Está em vigor uma lei que quer tornar mais simples a relação entre o cidadão e o serviço público. A chamada Lei da da Desburocratização dispensa a realização de 6 serviços administrativos. São eles:

- Reconhecimento de firma: Basta que o cidadão apresente um documento com a assinatura para que o funcionário público valide a documentação.

- Autenticação de cópia de documento: Neste caso, é preciso que o documento original seja apresentado.

- Juntada de documento pessoal: Passa a valer a cópia autenticada pelo próprio agende público.

- Apresentação de certidão de nascimento: Basta a apresentação de outro documento de identidade.

- Apresentação de título de eleitor: Exceto para votar ou registrar candidatura, o documento passa a ser desnecessário em procedimentos administrativos.
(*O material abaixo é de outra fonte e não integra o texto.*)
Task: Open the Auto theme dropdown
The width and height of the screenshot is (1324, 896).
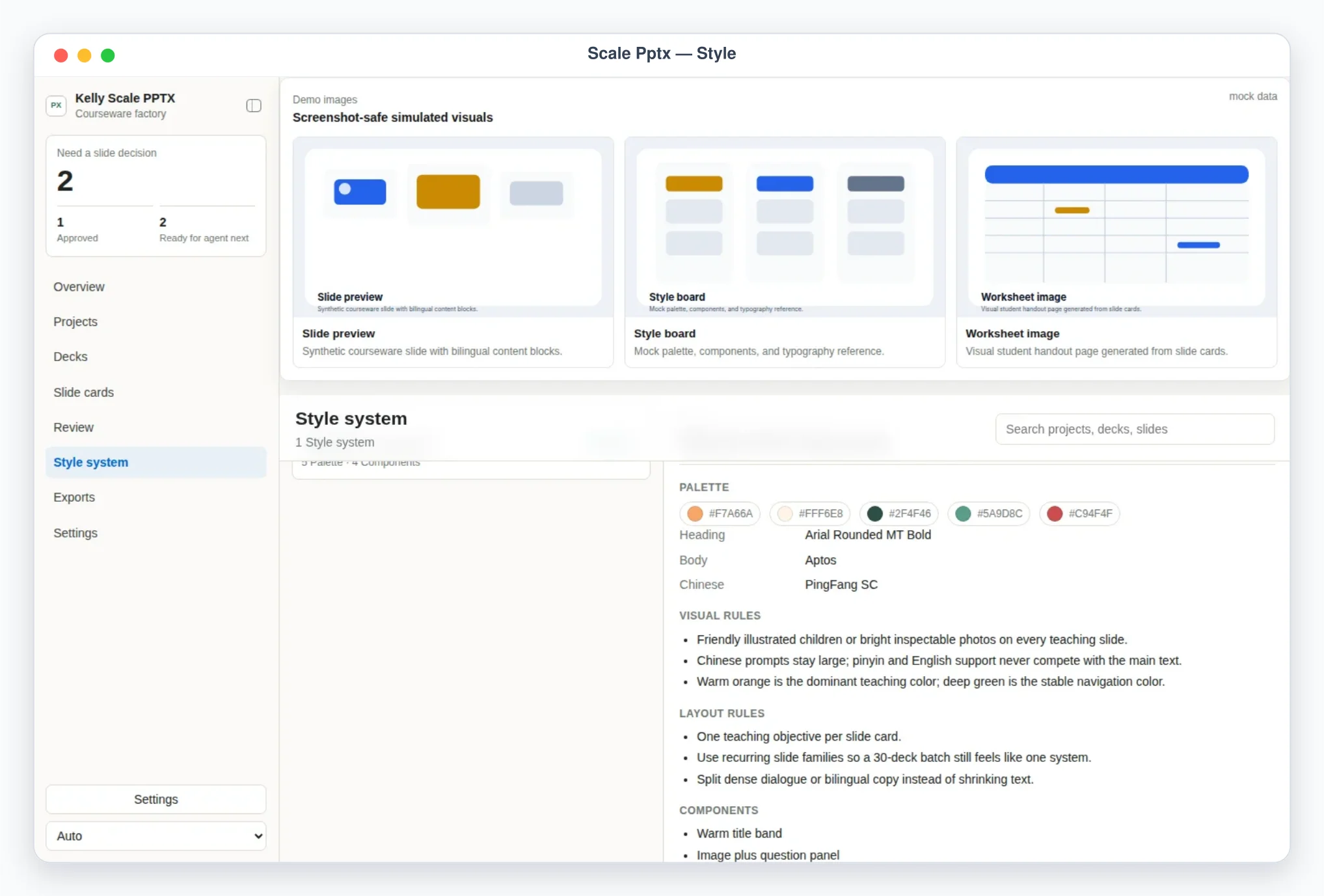Action: click(156, 835)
- Apresentação de autorização com firma reconhecida para viagem de menor: O documento agora é dispensado, caso os pais estejam presentes na hora do embarque.


Regras semelhantes já estavam em vigor para a administração federal desde 2017, validadas por um decreto do presidente Michel Temer. Agora, as medidas valem para estados e municípios.

Ainda podem ser solicitados documentos como certidão de antecedentes criminais, informações sobre pessoa jurídica e outras previstas expressamente em lei.

A nova legislação, em vigor desde sexta-feira (23), também cria o Selo de Desburocratização e Simplificação para estimular e reconhecer práticas que simplifiquem o funcionamento da administração pública e melhorem o atendimento aos usuários dos serviços públicos. A íntegra da lei está aqui.

Custo da burocratização
Relatora no plenário do Senado do projeto que se tornou lei, a senadora Simone Tebet (MDB-MS) afirma que a burocratização custa caro para o País. Faz com que fique na "lanterna das facilidades em fazer negócios".

"Não é à toa que o Banco Mundial disse que o tempo perdido com a burocracia custava mais ao Brasil.